» Record excerpts
☆ ☆ ☆ ☆ ☆

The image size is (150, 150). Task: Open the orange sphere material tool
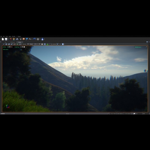[24, 39]
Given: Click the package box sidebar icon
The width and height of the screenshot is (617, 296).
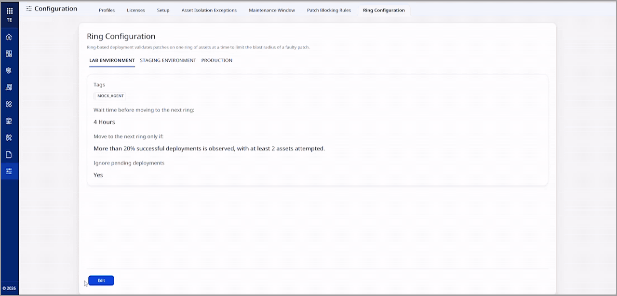Looking at the screenshot, I should tap(9, 121).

☆ ☆ ☆ ☆ ☆

» The task
Repeat exactly the line containing "The width and" and every line after it through the end of the records, and nothing else. Leave the pictures out.

» Finished task
The width and height of the screenshot is (617, 296).
Looking at the screenshot, I should tap(9, 121).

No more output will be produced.